So today was the first day of the liquid diet that I have to do for an entire week. I feel like I am about to loose my mind. I don't actually know that I am hungry but I surely feel hungry. My head has been killing me all day and I am even more nervous than ever. Normally, if I am nervous, I eat; this has been very nerve racking for me!! I have 6 more days until my surgery. I am still having some minuscule reservations about it that keep creeping up on me. Justin isn't here and neither is my mommy. I am not worried about Piper being well taken care of since Amber, Jen, and Sarah will be here to cater to her every whim but they aren't me. They can be amazing but it isn't the same as her mom taking care of her. I am also worried about the fact that Justin just left and she is barely adjusted to that, and she has been sick all weekend and now there goes Mommy away to the hospital for 5+ days. I feel so bad for her. I am sure she will adjust. I am sure she will be fine. I am sure of that but a little speck in my thinks, "you know you should be there for her."

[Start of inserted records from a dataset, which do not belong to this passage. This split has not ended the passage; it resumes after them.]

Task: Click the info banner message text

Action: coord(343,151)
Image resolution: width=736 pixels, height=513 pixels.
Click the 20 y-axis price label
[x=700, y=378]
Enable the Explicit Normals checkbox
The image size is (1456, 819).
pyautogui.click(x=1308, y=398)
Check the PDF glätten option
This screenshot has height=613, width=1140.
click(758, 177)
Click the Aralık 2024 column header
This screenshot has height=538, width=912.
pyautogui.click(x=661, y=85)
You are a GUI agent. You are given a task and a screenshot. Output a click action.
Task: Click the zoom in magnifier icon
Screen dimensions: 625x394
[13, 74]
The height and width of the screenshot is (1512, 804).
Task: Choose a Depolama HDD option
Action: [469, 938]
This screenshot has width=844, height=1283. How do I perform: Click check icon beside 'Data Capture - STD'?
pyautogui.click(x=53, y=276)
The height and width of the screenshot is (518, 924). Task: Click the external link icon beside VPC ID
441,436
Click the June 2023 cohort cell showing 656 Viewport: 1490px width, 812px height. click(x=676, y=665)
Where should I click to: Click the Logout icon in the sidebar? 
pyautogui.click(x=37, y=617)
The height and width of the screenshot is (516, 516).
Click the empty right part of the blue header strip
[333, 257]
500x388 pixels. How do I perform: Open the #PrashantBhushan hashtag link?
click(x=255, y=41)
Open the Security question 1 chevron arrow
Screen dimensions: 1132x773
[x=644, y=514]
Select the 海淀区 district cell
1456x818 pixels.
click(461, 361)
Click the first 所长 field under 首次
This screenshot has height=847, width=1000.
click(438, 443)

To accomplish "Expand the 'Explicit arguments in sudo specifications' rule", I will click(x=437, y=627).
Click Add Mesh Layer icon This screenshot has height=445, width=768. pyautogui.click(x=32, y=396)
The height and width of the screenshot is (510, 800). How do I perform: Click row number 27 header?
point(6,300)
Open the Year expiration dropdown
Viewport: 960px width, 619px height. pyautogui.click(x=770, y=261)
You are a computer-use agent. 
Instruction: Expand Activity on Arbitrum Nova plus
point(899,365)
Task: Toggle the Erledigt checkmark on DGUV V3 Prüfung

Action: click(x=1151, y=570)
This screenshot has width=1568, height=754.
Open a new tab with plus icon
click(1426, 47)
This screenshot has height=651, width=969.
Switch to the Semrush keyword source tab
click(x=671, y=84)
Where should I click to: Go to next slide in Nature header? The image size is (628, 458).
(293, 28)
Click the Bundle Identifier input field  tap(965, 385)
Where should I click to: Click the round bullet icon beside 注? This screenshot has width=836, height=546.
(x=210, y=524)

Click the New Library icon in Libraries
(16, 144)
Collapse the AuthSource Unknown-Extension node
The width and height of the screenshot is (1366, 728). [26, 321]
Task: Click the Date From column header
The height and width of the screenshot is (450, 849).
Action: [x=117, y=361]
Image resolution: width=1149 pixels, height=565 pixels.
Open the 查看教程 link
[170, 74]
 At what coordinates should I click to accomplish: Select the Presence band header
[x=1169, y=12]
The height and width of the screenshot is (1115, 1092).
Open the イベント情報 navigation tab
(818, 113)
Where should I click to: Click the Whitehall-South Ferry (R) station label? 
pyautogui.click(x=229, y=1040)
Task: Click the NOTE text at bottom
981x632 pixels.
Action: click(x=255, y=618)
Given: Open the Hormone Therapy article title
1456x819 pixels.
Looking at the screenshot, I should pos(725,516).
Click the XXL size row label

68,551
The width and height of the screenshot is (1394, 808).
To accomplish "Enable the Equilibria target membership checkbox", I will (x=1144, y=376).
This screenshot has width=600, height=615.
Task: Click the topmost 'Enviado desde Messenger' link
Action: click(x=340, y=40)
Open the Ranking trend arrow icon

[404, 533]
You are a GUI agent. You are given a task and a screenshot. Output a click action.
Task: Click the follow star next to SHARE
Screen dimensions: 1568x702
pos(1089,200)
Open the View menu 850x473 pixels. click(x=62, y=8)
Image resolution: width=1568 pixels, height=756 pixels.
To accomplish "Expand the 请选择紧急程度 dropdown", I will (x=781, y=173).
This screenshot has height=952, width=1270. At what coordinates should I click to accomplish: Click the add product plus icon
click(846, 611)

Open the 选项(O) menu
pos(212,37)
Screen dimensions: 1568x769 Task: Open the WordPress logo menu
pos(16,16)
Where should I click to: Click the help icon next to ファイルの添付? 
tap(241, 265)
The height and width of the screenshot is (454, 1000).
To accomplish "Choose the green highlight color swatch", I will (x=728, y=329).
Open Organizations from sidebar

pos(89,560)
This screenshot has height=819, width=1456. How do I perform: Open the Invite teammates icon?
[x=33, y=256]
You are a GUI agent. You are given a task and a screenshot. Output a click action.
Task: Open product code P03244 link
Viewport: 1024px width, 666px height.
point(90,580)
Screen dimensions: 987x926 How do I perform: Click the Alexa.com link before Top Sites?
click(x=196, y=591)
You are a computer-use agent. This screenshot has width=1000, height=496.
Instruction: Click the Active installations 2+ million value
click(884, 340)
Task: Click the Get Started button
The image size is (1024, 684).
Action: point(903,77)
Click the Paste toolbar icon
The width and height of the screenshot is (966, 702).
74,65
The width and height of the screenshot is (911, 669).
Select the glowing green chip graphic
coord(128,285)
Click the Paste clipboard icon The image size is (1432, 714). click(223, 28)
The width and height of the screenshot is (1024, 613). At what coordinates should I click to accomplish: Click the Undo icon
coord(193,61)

Oh well, I will get through it! Justin is completely supportive and I have amazingly supportive friends. I have enough people around me who love me and would be willing to put their lives on hold to be able to make this a possibility. My Sarah had an extra week of work that she could have spent doing anything else, and she is going to spend it playing with and loving on Piper so that I can do this for me. Plus, Jen who has her own kiddo to take care of is going to take her whole week and help with Piper and Amber and make sure the house runs smoothly! These women are a blessing to my life and I am grateful to you both!
Okay, now that I have gotten all of this off of my chest, I think I can go to sleep!